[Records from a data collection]

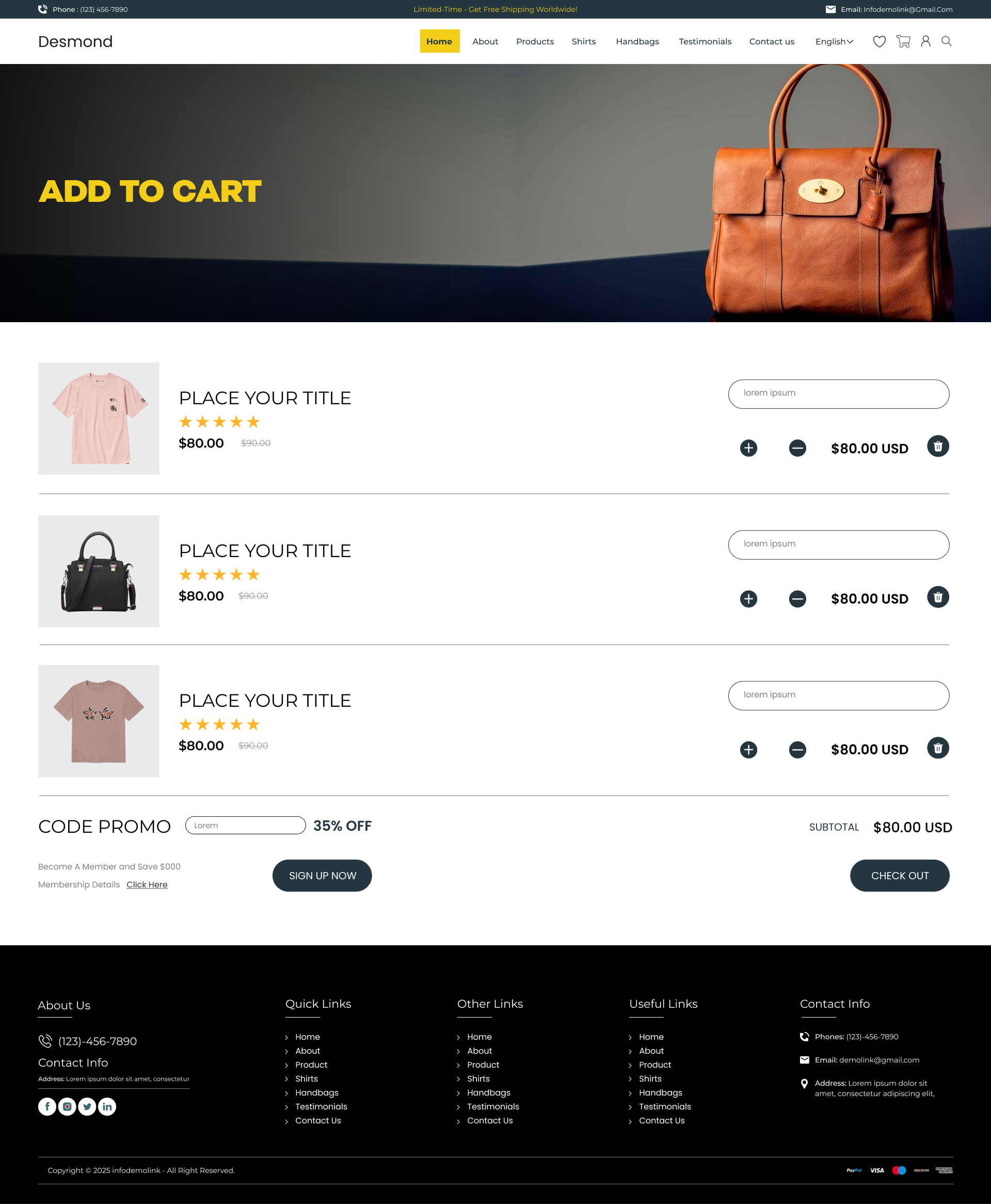
Task: Increase quantity of the brown shirt item
Action: (x=748, y=750)
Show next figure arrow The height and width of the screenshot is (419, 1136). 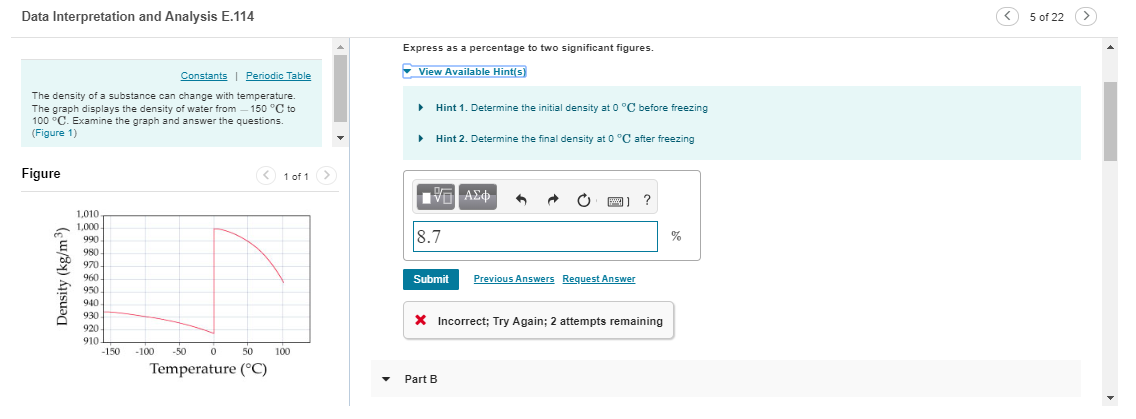click(x=327, y=176)
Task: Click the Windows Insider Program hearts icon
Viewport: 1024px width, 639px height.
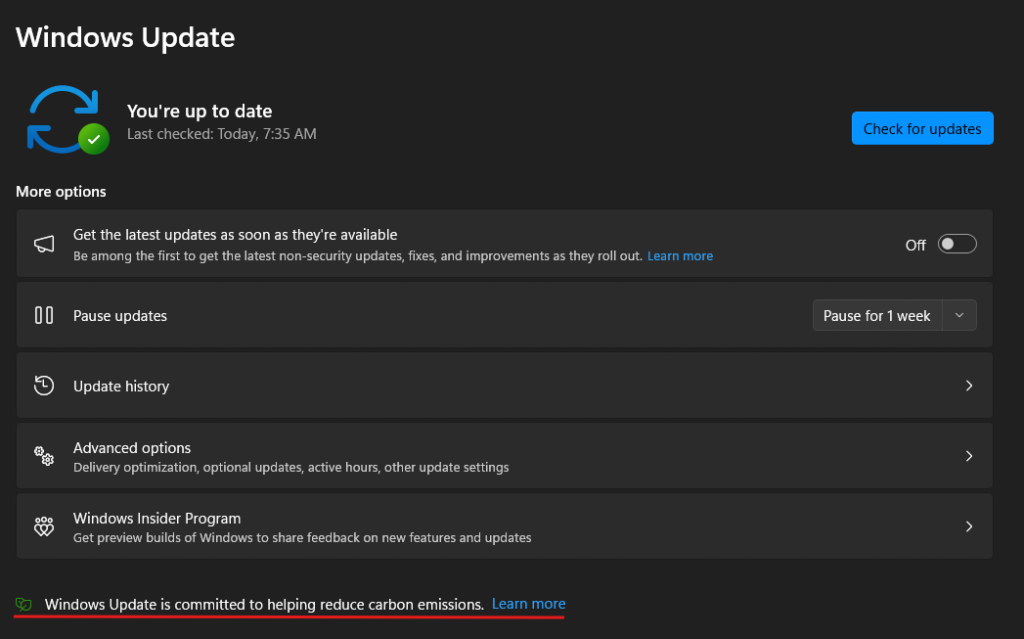Action: [x=44, y=527]
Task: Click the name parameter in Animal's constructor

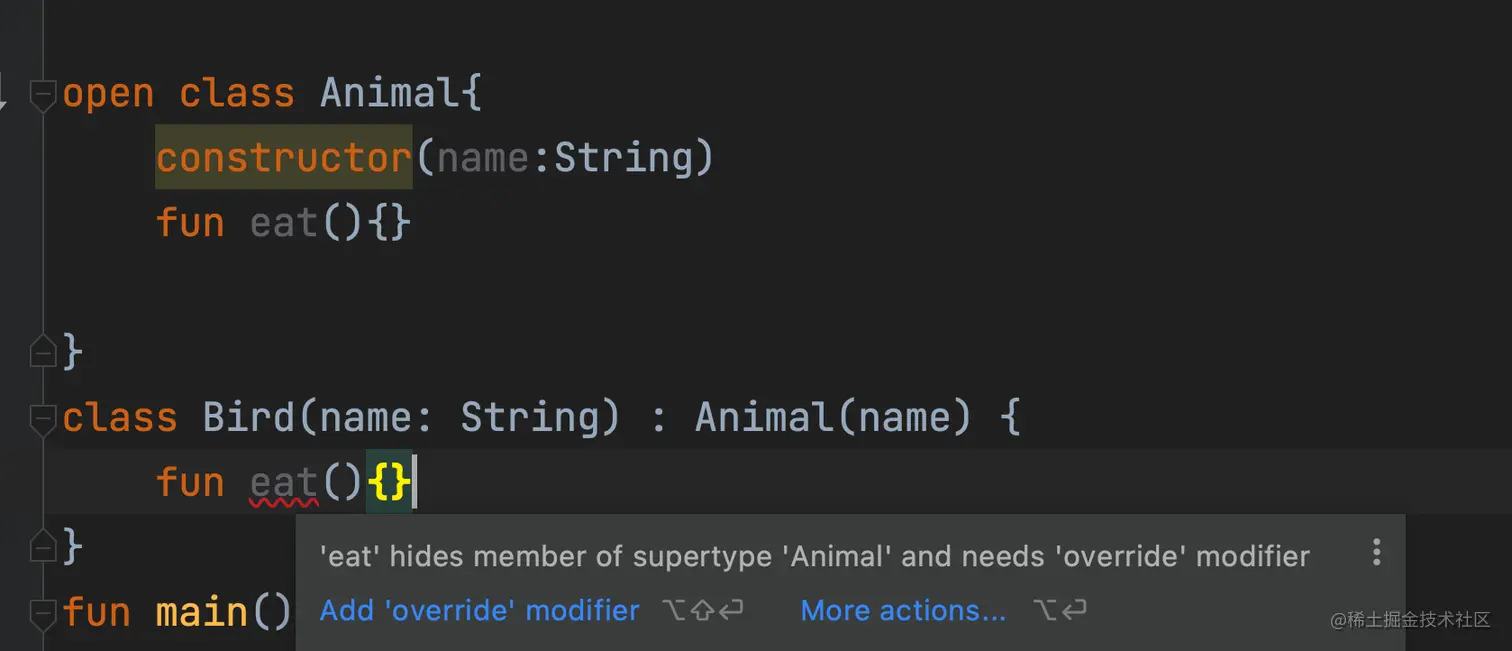Action: pos(483,158)
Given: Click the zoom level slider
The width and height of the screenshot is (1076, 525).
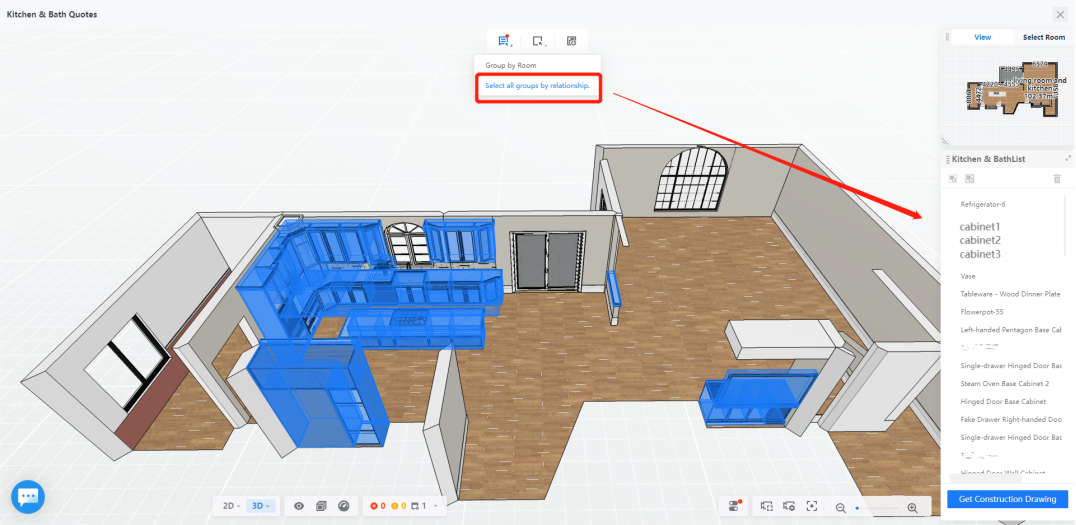Looking at the screenshot, I should 876,508.

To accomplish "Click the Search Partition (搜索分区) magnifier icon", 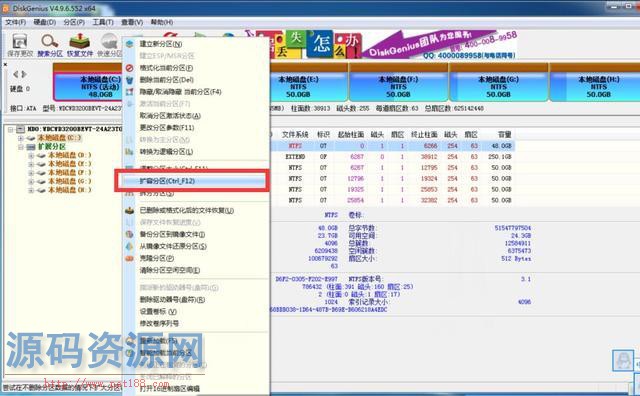I will 50,44.
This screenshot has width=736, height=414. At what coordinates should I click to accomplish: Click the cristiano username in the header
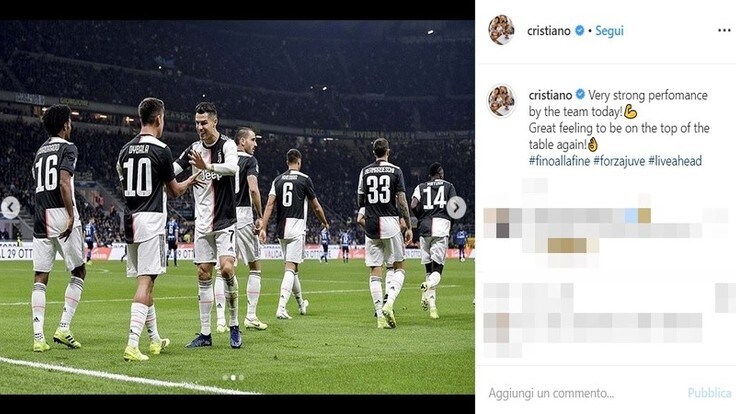tap(549, 31)
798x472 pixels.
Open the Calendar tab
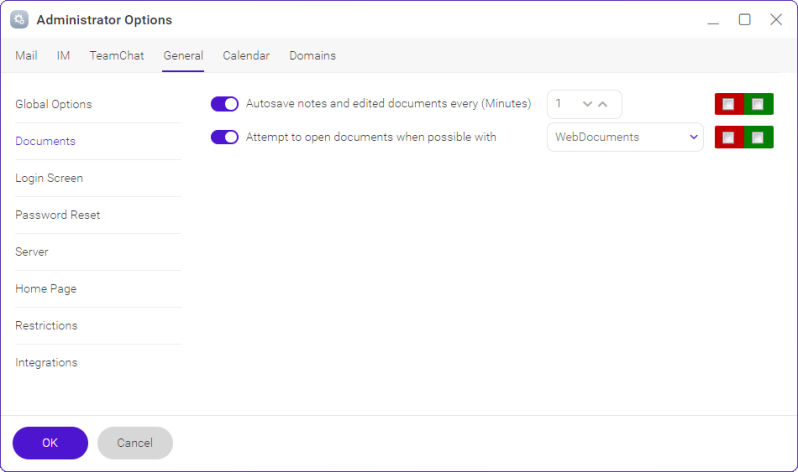click(246, 55)
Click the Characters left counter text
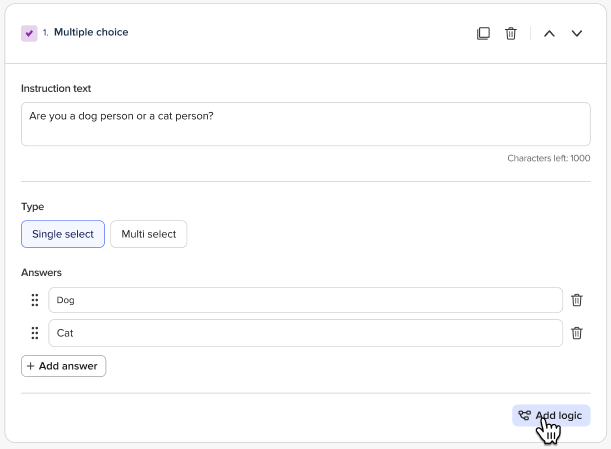 point(549,158)
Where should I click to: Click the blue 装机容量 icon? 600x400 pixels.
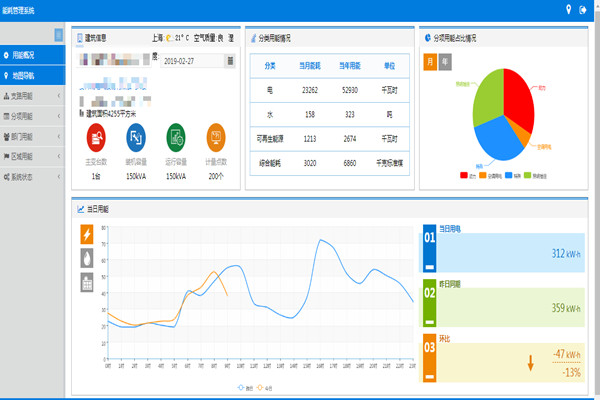(136, 136)
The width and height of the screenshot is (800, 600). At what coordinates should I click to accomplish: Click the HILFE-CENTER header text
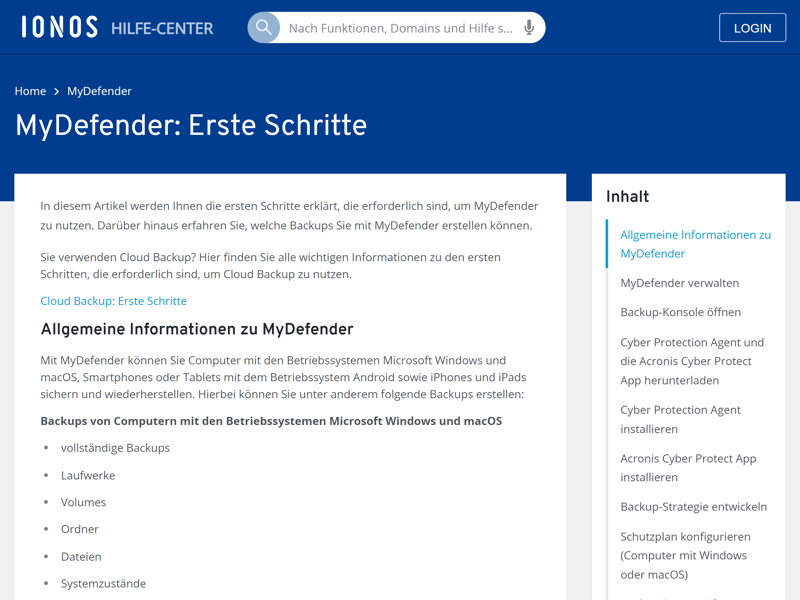click(161, 28)
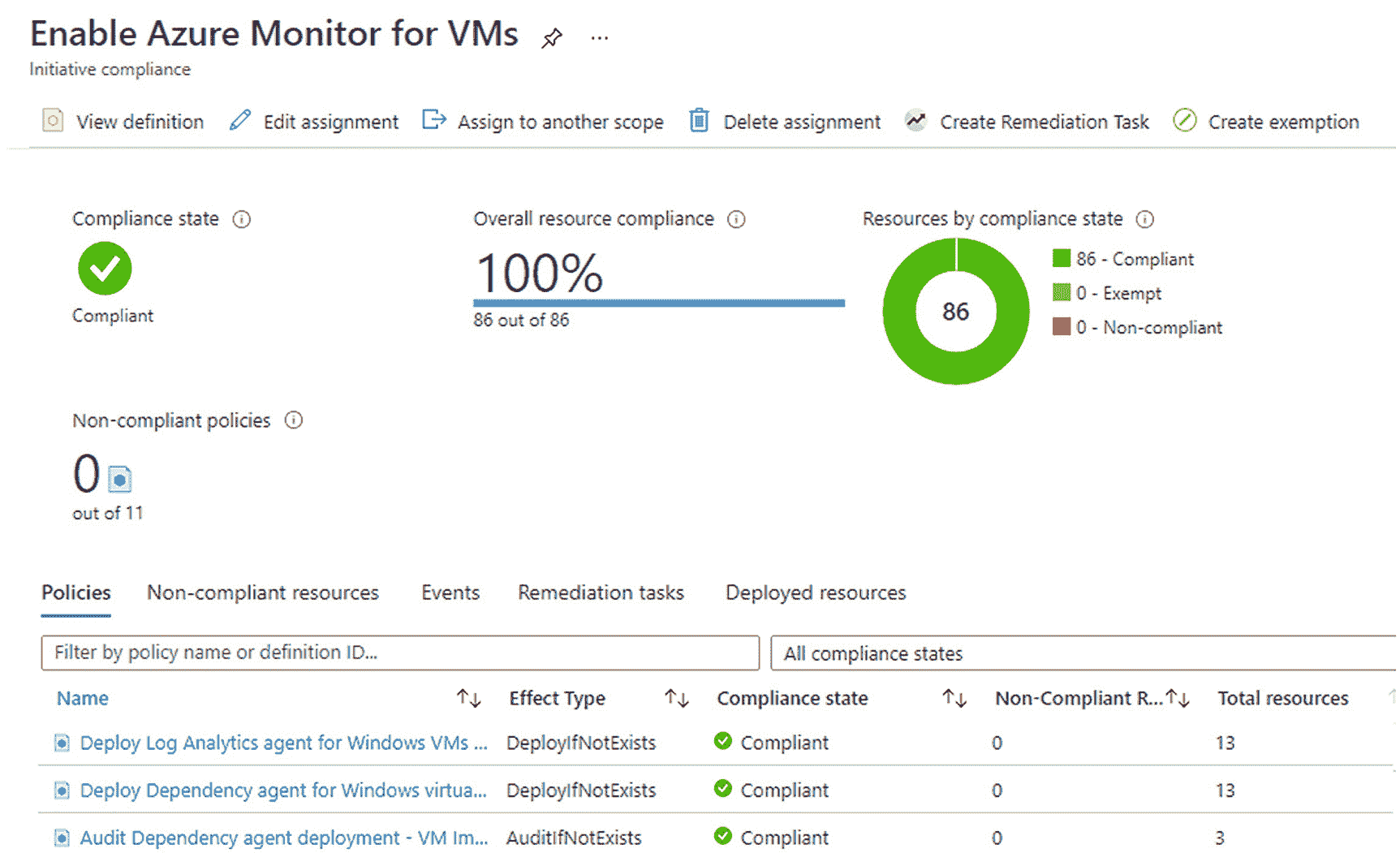Click the Edit assignment pencil icon
Viewport: 1400px width, 853px height.
[x=240, y=121]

Stated problem: How many lines in the items above contain the word "what"? Reply with the number only.

Response to the exercise: 2